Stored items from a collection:

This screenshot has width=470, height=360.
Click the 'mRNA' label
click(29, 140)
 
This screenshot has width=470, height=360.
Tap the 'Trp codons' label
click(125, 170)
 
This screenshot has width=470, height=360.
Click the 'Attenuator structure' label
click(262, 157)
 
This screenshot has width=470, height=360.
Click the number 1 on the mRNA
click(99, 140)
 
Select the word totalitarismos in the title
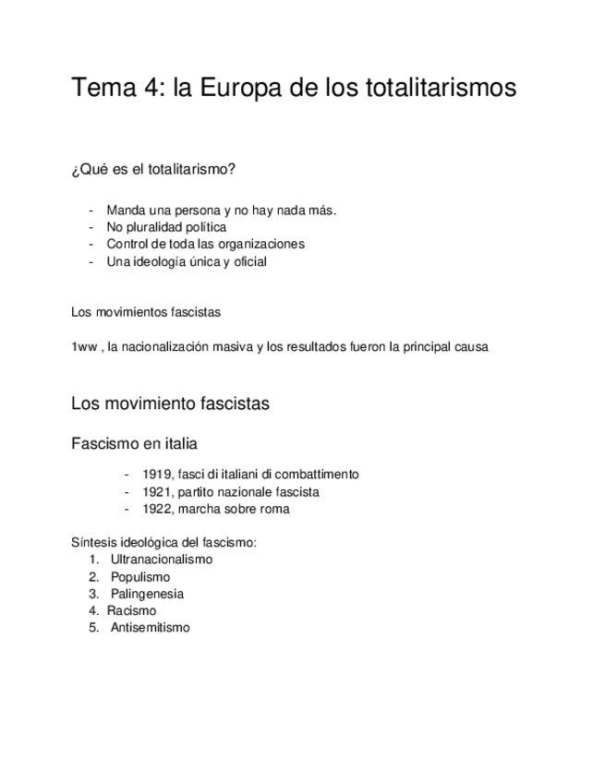[x=437, y=90]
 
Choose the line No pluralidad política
[x=166, y=227]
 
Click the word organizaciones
[x=261, y=245]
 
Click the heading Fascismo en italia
[x=134, y=444]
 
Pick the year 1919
[x=157, y=475]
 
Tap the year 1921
[x=157, y=492]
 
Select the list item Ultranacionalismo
[x=161, y=560]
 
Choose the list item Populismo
[x=140, y=577]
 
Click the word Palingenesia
[x=147, y=594]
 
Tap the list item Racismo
[x=132, y=611]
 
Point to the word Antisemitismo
[x=150, y=628]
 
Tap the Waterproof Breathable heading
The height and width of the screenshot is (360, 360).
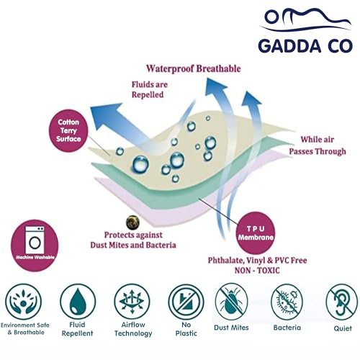194,68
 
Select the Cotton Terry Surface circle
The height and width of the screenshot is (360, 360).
68,130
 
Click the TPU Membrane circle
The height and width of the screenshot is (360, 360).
256,233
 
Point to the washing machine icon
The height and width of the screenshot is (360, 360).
35,240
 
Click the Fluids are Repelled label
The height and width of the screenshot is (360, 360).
150,89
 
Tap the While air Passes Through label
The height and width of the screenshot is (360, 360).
318,145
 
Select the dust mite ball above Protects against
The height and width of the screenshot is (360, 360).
132,222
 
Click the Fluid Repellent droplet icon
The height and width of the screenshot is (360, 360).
78,302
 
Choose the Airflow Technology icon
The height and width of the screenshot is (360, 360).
132,302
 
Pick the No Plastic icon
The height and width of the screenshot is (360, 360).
186,302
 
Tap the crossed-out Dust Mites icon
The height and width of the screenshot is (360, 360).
231,302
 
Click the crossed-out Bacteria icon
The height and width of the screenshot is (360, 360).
287,302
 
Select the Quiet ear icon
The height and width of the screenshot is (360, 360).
342,302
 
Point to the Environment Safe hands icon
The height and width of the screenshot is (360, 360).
23,302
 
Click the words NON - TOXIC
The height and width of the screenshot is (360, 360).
257,271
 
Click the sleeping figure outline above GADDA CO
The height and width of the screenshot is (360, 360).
306,19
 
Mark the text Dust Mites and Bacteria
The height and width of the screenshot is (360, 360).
133,245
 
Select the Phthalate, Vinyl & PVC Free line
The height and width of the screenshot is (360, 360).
257,260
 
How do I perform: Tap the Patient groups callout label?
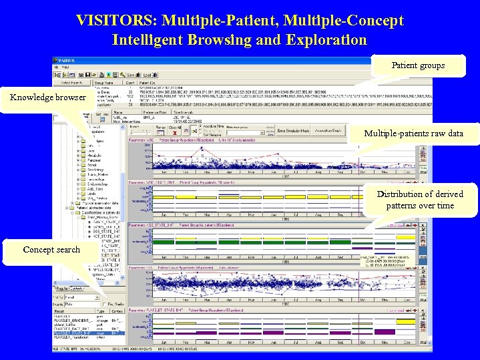[418, 65]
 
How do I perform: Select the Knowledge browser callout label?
[48, 98]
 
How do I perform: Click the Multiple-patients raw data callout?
[413, 134]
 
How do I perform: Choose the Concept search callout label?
[51, 249]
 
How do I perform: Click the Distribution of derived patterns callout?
[419, 199]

What the task requires:
Nothing outside the span should appear: transcribe the lines from the one containing "How do I perform: Select" through the last line of the records.

Answer to the exercise:
How do I perform: Select the Knowledge browser callout label?
[48, 98]
 
How do I perform: Click the Multiple-patients raw data callout?
[413, 134]
 
How do I perform: Choose the Concept search callout label?
[51, 249]
 
How do I perform: Click the Distribution of derived patterns callout?
[419, 199]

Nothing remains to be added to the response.